*TASK REQUIREMENTS*. Please reproduce the records below word for word, with no changes.

*DATA SHOWN*.
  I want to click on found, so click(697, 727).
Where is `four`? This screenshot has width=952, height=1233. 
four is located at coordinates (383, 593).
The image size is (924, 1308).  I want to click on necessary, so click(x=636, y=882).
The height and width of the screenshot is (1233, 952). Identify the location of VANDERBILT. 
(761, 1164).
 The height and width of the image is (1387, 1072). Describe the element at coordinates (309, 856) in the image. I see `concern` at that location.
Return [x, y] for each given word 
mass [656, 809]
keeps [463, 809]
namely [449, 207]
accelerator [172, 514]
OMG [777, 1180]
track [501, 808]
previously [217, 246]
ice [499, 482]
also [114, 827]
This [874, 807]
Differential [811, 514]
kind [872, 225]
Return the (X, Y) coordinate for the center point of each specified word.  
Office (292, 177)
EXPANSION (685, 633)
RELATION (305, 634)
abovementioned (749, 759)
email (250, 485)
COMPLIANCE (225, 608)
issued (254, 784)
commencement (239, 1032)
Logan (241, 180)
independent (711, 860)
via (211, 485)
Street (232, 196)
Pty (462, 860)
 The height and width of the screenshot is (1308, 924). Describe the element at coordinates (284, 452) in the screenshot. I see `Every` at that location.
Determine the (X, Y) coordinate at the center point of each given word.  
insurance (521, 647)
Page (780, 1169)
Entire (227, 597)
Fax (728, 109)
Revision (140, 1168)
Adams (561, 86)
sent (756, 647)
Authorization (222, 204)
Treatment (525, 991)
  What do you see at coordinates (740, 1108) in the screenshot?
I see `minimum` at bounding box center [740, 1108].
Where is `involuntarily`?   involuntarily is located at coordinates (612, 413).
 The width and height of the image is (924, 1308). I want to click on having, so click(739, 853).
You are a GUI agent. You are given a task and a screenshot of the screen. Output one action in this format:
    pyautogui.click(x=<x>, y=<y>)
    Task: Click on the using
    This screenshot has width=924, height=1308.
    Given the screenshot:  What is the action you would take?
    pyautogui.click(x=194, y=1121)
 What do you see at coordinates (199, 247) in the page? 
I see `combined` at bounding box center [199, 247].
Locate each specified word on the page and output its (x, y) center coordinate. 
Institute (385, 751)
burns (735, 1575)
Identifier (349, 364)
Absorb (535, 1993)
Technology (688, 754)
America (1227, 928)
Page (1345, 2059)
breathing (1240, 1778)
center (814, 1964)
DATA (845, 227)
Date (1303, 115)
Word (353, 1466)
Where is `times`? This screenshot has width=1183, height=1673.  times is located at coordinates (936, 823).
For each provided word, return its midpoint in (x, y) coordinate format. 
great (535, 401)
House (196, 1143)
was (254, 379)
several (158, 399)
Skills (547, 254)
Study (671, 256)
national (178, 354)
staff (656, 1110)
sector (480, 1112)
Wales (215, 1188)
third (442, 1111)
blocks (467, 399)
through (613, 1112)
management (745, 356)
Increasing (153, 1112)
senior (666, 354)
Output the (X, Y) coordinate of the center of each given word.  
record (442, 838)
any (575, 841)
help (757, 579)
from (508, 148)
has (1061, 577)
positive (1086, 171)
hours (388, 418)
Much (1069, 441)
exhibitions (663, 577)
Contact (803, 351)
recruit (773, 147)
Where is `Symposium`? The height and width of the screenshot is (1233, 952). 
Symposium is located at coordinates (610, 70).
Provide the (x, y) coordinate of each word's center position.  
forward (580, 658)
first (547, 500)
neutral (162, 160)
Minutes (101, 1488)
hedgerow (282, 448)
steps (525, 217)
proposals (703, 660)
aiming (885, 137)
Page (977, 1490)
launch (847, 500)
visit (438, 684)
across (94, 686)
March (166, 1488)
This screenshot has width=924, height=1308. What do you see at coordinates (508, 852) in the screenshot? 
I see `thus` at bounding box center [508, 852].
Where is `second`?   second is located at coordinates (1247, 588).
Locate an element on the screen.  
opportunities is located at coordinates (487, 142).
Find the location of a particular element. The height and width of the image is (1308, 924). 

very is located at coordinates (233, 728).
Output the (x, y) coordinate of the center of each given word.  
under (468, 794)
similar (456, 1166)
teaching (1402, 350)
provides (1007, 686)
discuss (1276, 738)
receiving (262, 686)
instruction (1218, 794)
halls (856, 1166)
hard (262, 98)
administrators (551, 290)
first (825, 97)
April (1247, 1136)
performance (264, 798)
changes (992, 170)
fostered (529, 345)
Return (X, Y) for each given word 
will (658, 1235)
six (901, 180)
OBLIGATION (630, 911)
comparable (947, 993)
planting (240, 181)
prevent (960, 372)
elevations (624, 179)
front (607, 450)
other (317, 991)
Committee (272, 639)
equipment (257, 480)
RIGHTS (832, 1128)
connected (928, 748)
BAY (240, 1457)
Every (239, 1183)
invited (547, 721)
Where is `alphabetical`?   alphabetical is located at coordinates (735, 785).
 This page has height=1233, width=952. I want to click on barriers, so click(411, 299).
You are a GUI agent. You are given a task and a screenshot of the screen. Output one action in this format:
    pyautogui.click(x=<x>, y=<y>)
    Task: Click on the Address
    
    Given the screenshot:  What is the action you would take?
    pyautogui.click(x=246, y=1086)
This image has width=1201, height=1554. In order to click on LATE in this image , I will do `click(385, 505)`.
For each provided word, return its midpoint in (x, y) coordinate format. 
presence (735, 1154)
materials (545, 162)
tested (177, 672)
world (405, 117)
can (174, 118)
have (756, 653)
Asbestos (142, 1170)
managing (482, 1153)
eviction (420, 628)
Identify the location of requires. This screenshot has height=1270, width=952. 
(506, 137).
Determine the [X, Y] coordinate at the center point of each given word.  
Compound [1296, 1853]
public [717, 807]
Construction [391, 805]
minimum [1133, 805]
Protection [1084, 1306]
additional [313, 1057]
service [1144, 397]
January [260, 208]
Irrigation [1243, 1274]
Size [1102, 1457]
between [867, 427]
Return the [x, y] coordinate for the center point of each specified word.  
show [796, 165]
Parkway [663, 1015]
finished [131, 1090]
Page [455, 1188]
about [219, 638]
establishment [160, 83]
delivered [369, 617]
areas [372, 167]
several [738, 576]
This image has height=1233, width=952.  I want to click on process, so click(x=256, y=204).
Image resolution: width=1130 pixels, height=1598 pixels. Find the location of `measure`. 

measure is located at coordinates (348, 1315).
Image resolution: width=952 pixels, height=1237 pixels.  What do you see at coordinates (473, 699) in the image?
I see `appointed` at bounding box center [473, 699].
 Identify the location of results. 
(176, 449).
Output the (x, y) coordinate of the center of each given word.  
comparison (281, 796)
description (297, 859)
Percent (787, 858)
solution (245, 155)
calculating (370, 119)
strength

*WRITTEN ANSWER*.
  I want to click on found, so click(697, 727).
Where is `four`? This screenshot has width=952, height=1233. 
four is located at coordinates (383, 593).
The image size is (924, 1308).  I want to click on necessary, so click(x=636, y=882).
The height and width of the screenshot is (1233, 952). Identify the location of VANDERBILT. 
(761, 1164).
 The height and width of the image is (1387, 1072). Describe the element at coordinates (309, 856) in the image. I see `concern` at that location.
Return [x, y] for each given word 
mass [656, 809]
keeps [463, 809]
namely [449, 207]
accelerator [172, 514]
OMG [777, 1180]
track [501, 808]
previously [217, 246]
ice [499, 482]
also [114, 827]
This [874, 807]
Differential [811, 514]
kind [872, 225]
Return the (X, Y) coordinate for the center point of each specified word.  
Office (292, 177)
EXPANSION (685, 633)
RELATION (305, 634)
abovementioned (749, 759)
email (250, 485)
COMPLIANCE (225, 608)
issued (254, 784)
commencement (239, 1032)
Logan (241, 180)
independent (711, 860)
via (211, 485)
Street (232, 196)
Pty (462, 860)
 The height and width of the screenshot is (1308, 924). Describe the element at coordinates (284, 452) in the screenshot. I see `Every` at that location.
Determine the (X, Y) coordinate at the center point of each given word.  
insurance (521, 647)
Page (780, 1169)
Entire (227, 597)
Fax (728, 109)
Revision (140, 1168)
Adams (561, 86)
sent (756, 647)
Authorization (222, 204)
Treatment (525, 991)
  What do you see at coordinates (740, 1108) in the screenshot?
I see `minimum` at bounding box center [740, 1108].
Where is `involuntarily`?   involuntarily is located at coordinates (612, 413).
 The width and height of the image is (924, 1308). I want to click on having, so click(739, 853).
You are a GUI agent. You are given a task and a screenshot of the screen. Output one action in this format:
    pyautogui.click(x=<x>, y=<y>)
    Task: Click on the using
    This screenshot has width=924, height=1308.
    Given the screenshot:  What is the action you would take?
    pyautogui.click(x=194, y=1121)
 What do you see at coordinates (199, 247) in the page? 
I see `combined` at bounding box center [199, 247].
Locate each specified word on the page and output its (x, y) center coordinate. 
Institute (385, 751)
burns (735, 1575)
Identifier (349, 364)
Absorb (535, 1993)
Technology (688, 754)
America (1227, 928)
Page (1345, 2059)
breathing (1240, 1778)
center (814, 1964)
DATA (845, 227)
Date (1303, 115)
Word (353, 1466)
Where is `times`? This screenshot has width=1183, height=1673.  times is located at coordinates (936, 823).
For each provided word, return its midpoint in (x, y) coordinate format. 
great (535, 401)
House (196, 1143)
was (254, 379)
several (158, 399)
Skills (547, 254)
Study (671, 256)
national (178, 354)
staff (656, 1110)
sector (480, 1112)
Wales (215, 1188)
third (442, 1111)
blocks (467, 399)
through (613, 1112)
management (745, 356)
Increasing (153, 1112)
senior (666, 354)
Output the (X, Y) coordinate of the center of each given word.  
record (442, 838)
any (575, 841)
help (757, 579)
from (508, 148)
has (1061, 577)
positive (1086, 171)
hours (388, 418)
Much (1069, 441)
exhibitions (663, 577)
Contact (803, 351)
recruit (773, 147)
Where is `Symposium`? The height and width of the screenshot is (1233, 952). 
Symposium is located at coordinates (610, 70).
Provide the (x, y) coordinate of each word's center position.  
forward (580, 658)
first (547, 500)
neutral (162, 160)
Minutes (101, 1488)
hedgerow (282, 448)
steps (525, 217)
proposals (703, 660)
aiming (885, 137)
Page (977, 1490)
launch (847, 500)
visit (438, 684)
across (94, 686)
March (166, 1488)
This screenshot has width=924, height=1308. What do you see at coordinates (508, 852) in the screenshot? 
I see `thus` at bounding box center [508, 852].
Where is `second`?   second is located at coordinates (1247, 588).
Locate an element on the screen.  
opportunities is located at coordinates (487, 142).
Find the location of a particular element. The height and width of the image is (1308, 924). 

very is located at coordinates (233, 728).
Output the (x, y) coordinate of the center of each given word.  
under (468, 794)
similar (456, 1166)
teaching (1402, 350)
provides (1007, 686)
discuss (1276, 738)
receiving (262, 686)
instruction (1218, 794)
halls (856, 1166)
hard (262, 98)
administrators (551, 290)
first (825, 97)
April (1247, 1136)
performance (264, 798)
changes (992, 170)
fostered (529, 345)
Return (X, Y) for each given word 
will (658, 1235)
six (901, 180)
OBLIGATION (630, 911)
comparable (947, 993)
planting (240, 181)
prevent (960, 372)
elevations (624, 179)
front (607, 450)
other (317, 991)
Committee (272, 639)
equipment (257, 480)
RIGHTS (832, 1128)
connected (928, 748)
BAY (240, 1457)
Every (239, 1183)
invited (547, 721)
Where is `alphabetical`?   alphabetical is located at coordinates (735, 785).
 This page has height=1233, width=952. I want to click on barriers, so click(411, 299).
You are a GUI agent. You are given a task and a screenshot of the screen. Output one action in this format:
    pyautogui.click(x=<x>, y=<y>)
    Task: Click on the Address
    
    Given the screenshot:  What is the action you would take?
    pyautogui.click(x=246, y=1086)
This image has width=1201, height=1554. In order to click on LATE in this image , I will do `click(385, 505)`.
For each provided word, return its midpoint in (x, y) coordinate format. 
presence (735, 1154)
materials (545, 162)
tested (177, 672)
world (405, 117)
can (174, 118)
have (756, 653)
Asbestos (142, 1170)
managing (482, 1153)
eviction (420, 628)
Identify the location of requires. This screenshot has height=1270, width=952. 
(506, 137).
Determine the [X, Y] coordinate at the center point of each given word.  
Compound [1296, 1853]
public [717, 807]
Construction [391, 805]
minimum [1133, 805]
Protection [1084, 1306]
additional [313, 1057]
service [1144, 397]
January [260, 208]
Irrigation [1243, 1274]
Size [1102, 1457]
between [867, 427]
Return the [x, y] coordinate for the center point of each specified word.  
show [796, 165]
Parkway [663, 1015]
finished [131, 1090]
Page [455, 1188]
about [219, 638]
establishment [160, 83]
delivered [369, 617]
areas [372, 167]
several [738, 576]
This image has height=1233, width=952.  I want to click on process, so click(x=256, y=204).
Image resolution: width=1130 pixels, height=1598 pixels. Find the location of `measure`. 

measure is located at coordinates (348, 1315).
Image resolution: width=952 pixels, height=1237 pixels.  What do you see at coordinates (473, 699) in the image?
I see `appointed` at bounding box center [473, 699].
 Identify the location of results. 
(176, 449).
Output the (x, y) coordinate of the center of each given word.  
comparison (281, 796)
description (297, 859)
Percent (787, 858)
solution (245, 155)
calculating (370, 119)
strength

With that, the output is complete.